# All Slavic languages: Music



## Mac_Linguist

What is the older Slavic word for "music"?

I've heard, from Russians, _гласьба_ and _гудьба _(I think the latter applies to instrumental music only).

Does anyone have anything to add?


----------



## tkekte

Eehh, I've never seen гласьба or гудьба in Russian. Hudba means music in Czech, and glasba is Slovenian, I think.


----------



## Thomas1

Russians have музыка as well as we do, _i.e. _muzyka.


Tom


----------



## Irbis

Yes, we have "glasba" in Slovenian.


----------



## Athaulf

In standard Croatian, the preferred word for _music_ is _glazba_. However, in everyday language, this word is sounds rather bookish and most people use _muzika_.


----------



## Jana337

We have both _hudba_ and _muzika_, the latter being somewhat colloquial.


----------



## kid TJ

Irbis said:


> Yes, we have "glasba" in Slovenian.


We also say "muzika" quite often (well, in Ljubljana (not sure for other parts of Slovenia) we shorten it in: "muska" when we say it - but this is very very colloquial of course). But I just looked in the dictionary and the word "muzika" is also in it.


----------



## cajzl

The Czech word *hudba* is a relatively recent invention (XIX. century). It was regularly derived from the verb *hudu*, inf. *housti* (< O.Cz. *hústi*).

Proto-Slavic: *gądą*, inf. *gąsti *(< gąd-ti)
Polish: *gędę*, inf. *gąść*
...

(ą = nasal o)


----------



## Maryne

Hello, in Serbian is Muzika while in croation is Glazba.Bye Maryne


----------



## Mac_Linguist

Does anyone, then, know the origin of the word _glasba_? I know it comes from the Slavic _glas_ ("voice"), but when was it first used in Slovene (and Croatian)?

What have purists proposed in your language as a replacement?

And, does anyone know anything about _гласьба_ and _гудьба _in Russian? I've seen them used on Russian Slavic mythology sites.



cajzl said:


> It was regularly derived from the verb *hudu*, inf. *housti* (< O.Cz. *hústi*).



Yes. _Housti _and _hráti_.


----------



## Mac_Linguist

What about the Czech (?) word _hlasba_? Vokabular lists the archaic Serbian _glazba_ (as well as Croatian) as coming from Czech.
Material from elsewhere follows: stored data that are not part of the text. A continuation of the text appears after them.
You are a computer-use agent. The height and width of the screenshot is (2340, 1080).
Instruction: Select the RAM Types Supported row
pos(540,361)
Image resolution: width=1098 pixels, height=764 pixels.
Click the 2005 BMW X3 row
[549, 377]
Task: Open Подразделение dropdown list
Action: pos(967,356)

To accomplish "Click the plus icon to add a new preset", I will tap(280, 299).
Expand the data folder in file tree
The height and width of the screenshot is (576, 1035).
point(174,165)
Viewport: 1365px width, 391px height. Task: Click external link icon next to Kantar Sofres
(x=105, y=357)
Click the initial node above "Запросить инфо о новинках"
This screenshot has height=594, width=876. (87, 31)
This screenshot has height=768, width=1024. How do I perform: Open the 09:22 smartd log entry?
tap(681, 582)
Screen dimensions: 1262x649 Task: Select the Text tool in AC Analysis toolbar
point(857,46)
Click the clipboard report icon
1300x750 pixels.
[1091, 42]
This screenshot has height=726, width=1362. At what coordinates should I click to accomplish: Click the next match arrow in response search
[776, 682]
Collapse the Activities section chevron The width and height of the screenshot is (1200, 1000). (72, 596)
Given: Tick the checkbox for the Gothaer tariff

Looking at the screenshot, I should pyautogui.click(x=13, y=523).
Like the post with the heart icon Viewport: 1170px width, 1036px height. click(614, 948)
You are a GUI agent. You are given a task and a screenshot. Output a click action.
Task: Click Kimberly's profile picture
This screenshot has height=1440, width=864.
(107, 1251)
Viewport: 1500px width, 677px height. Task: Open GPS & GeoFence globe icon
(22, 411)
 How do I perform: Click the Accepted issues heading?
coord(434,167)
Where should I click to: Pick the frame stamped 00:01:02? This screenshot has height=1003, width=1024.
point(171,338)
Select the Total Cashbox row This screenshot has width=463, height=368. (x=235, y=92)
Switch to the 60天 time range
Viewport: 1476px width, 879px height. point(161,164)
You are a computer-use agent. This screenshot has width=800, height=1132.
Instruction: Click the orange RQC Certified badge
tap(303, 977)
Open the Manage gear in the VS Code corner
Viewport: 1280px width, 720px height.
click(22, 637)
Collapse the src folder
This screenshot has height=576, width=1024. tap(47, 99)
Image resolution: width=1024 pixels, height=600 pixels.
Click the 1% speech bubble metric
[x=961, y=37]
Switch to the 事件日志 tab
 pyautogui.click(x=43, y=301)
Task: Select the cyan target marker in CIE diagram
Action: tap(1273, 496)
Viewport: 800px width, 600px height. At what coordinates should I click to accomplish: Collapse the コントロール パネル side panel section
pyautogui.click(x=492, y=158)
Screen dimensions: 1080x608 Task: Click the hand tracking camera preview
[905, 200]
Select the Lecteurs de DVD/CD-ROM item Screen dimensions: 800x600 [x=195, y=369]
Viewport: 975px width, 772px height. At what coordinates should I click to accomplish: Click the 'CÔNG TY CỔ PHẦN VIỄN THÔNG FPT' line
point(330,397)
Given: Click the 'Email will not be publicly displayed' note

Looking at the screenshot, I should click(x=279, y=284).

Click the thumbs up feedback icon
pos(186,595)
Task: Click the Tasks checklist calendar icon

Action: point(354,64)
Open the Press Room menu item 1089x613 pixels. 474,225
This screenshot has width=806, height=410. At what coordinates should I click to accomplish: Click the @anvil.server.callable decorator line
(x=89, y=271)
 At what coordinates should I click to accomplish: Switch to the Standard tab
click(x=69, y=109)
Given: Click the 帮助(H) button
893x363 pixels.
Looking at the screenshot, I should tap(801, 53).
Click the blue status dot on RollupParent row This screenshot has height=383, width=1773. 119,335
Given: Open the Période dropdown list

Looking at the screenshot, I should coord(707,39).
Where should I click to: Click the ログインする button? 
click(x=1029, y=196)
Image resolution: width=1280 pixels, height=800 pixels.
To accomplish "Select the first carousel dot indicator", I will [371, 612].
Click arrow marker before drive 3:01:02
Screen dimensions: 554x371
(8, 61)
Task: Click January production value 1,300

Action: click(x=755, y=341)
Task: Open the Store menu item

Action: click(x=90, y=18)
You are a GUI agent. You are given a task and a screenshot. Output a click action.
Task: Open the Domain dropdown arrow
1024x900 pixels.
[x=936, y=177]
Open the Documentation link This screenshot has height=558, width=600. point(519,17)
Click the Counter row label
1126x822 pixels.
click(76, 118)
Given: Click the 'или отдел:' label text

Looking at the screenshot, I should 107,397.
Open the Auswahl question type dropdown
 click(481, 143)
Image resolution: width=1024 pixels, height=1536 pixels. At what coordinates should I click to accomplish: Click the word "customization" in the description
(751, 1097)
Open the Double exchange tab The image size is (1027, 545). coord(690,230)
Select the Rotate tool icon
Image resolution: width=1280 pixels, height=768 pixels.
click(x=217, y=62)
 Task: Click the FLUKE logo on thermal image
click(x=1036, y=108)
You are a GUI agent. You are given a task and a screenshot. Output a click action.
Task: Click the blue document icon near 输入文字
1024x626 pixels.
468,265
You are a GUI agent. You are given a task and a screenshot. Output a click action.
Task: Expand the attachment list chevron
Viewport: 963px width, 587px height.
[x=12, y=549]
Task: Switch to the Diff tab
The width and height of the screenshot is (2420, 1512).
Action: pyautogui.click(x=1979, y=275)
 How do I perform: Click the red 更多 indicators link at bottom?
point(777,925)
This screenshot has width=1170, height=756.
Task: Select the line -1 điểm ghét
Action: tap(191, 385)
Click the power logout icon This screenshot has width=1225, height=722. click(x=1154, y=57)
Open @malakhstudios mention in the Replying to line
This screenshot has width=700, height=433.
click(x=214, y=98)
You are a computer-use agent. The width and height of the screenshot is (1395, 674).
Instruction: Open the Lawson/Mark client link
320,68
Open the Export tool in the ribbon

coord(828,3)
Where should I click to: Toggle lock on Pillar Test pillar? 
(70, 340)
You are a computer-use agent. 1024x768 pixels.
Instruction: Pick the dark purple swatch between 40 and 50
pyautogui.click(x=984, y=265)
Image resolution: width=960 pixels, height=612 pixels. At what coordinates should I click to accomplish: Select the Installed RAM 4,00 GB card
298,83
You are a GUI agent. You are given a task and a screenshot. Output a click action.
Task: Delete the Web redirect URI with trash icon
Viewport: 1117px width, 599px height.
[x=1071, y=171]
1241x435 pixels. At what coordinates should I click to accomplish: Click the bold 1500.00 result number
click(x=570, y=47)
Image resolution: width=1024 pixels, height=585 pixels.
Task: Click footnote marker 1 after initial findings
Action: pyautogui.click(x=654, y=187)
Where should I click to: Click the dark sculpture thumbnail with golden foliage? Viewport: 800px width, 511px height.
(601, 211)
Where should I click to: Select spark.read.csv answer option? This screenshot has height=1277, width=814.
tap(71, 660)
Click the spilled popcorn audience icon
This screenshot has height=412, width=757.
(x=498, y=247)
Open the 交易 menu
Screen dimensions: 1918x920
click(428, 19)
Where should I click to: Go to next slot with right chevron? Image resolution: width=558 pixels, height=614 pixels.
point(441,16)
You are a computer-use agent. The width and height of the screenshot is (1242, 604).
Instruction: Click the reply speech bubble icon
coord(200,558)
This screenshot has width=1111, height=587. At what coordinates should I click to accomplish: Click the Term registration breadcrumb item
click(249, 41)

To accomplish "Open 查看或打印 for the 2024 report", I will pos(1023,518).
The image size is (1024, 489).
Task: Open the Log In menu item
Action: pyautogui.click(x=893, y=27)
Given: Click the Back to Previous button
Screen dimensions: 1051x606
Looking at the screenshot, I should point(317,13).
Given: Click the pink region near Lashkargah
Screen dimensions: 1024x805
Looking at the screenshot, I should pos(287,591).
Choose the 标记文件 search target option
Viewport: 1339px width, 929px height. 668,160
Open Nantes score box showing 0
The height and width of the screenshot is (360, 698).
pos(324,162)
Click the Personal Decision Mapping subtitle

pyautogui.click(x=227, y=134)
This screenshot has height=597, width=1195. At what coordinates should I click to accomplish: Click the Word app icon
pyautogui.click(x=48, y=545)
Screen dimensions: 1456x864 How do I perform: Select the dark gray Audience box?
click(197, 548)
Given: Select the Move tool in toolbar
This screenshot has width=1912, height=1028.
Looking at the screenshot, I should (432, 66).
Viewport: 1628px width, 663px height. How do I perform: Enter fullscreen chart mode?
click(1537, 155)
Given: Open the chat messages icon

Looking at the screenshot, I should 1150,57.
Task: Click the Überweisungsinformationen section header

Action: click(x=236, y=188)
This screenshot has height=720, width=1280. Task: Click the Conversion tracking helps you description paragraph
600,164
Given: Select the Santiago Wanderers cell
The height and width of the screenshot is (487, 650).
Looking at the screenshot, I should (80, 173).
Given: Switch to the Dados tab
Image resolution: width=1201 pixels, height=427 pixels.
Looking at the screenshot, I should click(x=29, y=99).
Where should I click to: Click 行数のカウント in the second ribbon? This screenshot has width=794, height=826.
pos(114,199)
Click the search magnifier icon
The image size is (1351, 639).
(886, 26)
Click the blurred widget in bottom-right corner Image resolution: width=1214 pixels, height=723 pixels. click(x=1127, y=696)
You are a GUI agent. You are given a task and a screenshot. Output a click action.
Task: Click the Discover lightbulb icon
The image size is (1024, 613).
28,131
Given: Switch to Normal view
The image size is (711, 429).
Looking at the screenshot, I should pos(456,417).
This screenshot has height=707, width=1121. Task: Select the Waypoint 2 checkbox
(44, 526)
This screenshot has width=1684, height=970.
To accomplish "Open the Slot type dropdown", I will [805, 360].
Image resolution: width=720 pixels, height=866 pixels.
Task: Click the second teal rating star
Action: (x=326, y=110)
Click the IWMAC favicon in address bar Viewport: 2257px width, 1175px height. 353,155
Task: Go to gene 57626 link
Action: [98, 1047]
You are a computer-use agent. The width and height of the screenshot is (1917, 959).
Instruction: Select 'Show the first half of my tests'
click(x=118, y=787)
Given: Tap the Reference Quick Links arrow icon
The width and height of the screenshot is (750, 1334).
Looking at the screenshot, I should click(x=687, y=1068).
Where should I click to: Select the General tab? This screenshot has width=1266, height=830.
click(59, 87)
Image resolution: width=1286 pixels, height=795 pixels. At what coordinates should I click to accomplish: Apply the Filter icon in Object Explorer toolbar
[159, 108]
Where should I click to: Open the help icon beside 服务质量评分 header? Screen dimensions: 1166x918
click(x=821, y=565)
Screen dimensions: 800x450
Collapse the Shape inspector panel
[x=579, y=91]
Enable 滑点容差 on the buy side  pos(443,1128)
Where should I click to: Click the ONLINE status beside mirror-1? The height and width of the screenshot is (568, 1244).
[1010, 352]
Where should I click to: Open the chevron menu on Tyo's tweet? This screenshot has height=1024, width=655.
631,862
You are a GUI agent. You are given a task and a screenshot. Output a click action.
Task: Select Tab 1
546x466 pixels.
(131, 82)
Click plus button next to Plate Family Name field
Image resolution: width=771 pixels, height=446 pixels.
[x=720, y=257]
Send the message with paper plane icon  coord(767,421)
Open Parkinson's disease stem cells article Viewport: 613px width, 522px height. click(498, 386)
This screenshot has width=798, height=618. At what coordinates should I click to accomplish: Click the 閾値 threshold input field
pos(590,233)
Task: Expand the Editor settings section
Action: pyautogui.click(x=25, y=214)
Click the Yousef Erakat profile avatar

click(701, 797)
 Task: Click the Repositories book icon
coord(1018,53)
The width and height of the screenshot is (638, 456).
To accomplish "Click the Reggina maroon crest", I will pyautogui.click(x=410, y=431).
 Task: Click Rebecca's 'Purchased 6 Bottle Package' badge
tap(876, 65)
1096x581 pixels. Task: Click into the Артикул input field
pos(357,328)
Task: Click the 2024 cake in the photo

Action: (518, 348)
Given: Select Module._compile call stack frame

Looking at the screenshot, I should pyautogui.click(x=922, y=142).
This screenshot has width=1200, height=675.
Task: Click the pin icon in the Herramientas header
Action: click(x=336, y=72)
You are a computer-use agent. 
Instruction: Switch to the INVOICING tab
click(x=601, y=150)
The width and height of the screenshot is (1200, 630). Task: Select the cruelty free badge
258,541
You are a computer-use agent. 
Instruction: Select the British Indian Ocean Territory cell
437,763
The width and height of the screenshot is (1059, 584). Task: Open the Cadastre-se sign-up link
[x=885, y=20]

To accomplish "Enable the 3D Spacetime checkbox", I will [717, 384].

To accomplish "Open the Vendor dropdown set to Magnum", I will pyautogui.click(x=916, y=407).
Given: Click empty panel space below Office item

A Google search lists very few, mostly unrelated results with two or three from Slovakia.


----------



## Irbis

I can find glasba (and also muzika) in Pleteršnik's Slovenian-German dictionary from 1895. I don't have etymological dictonary to check there.


----------



## werrr

cajzl said:


> The Czech word *hudba* is a relatively recent invention (XIX. century).


Only in its modern meaning, the word itself is definitely older. Formerly it was used only for the string music or string instruments.



> It was regularly derived from the verb *hudu*, inf. *housti* (< O.Cz. *hústi*).
> 
> Proto-Slavic: *gądą*, inf. *gąsti *(< gąd-ti)
> Polish: *gędę*, inf. *gąść*
> ...
> 
> (ą = nasal o)


Which is all derived from Proto-Slavic “gosl” (= string).



			
				Mac_Linguist said:
			
		

> What about the Czech (?) word hlasba? Vokabular lists the archaic Serbian glazba (as well as Croatian) as coming from Czech.


I never noticed it in (old) Czech nor (old) Slovak.


----------



## Tolovaj_Mataj

Irbis said:


> I can find glasba (and also muzika) in Pleteršnik's Slovenian-German dictionary from 1895. I don't have etymological dictonary to check there.


I have it. There's no entry for _glasba_, only for _glas _(from 16th cent.). 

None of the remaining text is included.